(Stored items)
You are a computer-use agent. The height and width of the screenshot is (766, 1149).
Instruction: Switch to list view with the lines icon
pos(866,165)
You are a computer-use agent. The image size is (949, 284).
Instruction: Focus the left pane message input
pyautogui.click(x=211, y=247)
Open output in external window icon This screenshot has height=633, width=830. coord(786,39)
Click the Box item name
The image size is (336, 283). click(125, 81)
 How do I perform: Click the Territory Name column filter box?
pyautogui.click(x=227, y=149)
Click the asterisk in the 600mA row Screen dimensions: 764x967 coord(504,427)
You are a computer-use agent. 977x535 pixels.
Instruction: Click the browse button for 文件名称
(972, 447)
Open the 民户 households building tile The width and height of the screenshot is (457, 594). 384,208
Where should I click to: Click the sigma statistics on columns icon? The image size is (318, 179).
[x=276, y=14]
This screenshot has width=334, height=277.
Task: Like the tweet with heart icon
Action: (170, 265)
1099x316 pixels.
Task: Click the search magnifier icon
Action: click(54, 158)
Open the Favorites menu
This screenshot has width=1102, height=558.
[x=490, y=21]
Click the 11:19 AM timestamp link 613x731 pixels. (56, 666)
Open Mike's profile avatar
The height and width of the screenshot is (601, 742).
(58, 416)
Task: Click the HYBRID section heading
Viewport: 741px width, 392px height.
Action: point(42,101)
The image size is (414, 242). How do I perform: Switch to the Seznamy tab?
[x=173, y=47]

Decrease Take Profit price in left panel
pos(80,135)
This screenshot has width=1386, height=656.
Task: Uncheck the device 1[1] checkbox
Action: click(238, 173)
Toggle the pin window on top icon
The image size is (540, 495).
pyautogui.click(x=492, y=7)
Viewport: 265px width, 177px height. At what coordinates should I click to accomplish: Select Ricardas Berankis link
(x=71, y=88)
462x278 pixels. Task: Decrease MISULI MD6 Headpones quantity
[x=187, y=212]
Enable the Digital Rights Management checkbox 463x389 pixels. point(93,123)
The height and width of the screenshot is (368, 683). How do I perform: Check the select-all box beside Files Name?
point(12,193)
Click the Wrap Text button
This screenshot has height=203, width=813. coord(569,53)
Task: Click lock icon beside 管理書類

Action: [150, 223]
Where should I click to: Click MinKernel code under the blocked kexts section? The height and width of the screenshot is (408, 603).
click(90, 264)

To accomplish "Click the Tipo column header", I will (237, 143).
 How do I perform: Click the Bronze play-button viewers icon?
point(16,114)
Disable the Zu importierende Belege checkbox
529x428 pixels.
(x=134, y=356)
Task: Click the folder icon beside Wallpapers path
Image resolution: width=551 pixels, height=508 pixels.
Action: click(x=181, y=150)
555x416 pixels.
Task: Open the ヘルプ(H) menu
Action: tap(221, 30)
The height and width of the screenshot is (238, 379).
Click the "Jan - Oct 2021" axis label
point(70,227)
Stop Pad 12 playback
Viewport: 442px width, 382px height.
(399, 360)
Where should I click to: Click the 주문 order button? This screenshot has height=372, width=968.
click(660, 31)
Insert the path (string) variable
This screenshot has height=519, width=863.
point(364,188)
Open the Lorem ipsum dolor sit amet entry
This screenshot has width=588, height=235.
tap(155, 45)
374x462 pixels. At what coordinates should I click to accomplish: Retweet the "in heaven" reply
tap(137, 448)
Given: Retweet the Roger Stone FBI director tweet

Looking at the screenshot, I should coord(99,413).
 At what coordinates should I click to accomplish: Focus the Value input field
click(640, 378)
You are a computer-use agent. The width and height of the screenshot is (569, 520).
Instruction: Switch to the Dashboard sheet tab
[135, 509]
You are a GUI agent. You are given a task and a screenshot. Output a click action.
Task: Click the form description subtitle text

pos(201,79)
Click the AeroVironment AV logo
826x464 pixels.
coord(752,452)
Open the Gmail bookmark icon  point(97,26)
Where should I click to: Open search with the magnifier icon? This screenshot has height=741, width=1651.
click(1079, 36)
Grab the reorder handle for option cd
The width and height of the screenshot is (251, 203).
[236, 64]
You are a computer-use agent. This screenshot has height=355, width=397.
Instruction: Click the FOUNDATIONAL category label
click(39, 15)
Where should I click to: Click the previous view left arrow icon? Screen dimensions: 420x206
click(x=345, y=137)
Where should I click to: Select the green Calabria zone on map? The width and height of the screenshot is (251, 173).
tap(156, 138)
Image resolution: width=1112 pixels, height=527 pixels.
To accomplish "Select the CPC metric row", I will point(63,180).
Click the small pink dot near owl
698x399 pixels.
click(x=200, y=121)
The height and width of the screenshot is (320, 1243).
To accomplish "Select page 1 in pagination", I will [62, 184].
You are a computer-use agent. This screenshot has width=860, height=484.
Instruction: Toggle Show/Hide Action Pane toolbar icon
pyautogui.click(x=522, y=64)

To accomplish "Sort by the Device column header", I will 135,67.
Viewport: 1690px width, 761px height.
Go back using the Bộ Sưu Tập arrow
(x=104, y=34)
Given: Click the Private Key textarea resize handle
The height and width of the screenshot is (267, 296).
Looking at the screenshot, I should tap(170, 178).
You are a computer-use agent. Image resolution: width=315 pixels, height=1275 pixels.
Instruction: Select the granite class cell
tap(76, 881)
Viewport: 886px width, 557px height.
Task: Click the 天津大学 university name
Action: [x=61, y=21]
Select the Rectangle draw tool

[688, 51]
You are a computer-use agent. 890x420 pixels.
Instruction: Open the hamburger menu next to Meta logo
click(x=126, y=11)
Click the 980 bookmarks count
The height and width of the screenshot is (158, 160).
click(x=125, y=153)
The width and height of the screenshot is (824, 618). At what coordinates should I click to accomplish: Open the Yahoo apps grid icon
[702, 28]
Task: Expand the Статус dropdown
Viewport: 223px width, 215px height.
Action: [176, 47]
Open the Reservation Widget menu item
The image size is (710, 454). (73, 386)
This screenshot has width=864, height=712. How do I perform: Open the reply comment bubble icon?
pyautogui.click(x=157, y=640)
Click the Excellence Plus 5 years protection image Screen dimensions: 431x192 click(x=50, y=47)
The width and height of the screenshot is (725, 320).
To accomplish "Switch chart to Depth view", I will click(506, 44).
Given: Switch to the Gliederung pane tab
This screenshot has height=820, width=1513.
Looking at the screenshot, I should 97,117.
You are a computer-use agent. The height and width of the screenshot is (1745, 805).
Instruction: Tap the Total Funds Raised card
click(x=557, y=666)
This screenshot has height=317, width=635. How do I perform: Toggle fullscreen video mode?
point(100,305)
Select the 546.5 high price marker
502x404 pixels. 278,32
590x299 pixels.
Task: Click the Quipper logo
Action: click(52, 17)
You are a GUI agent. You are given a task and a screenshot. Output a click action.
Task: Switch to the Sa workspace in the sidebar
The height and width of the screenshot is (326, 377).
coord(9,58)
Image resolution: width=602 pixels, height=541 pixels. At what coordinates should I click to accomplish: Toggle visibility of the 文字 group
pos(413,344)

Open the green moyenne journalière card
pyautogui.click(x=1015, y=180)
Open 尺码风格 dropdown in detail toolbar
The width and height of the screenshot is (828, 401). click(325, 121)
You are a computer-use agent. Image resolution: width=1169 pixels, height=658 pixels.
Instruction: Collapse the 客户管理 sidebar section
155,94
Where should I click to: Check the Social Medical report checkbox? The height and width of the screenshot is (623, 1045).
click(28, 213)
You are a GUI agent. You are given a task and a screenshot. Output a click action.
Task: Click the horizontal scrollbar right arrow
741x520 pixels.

- What you need to do -
With no other words, report how many lines in the entries hold the string "window".

- Reply to the exercise -
2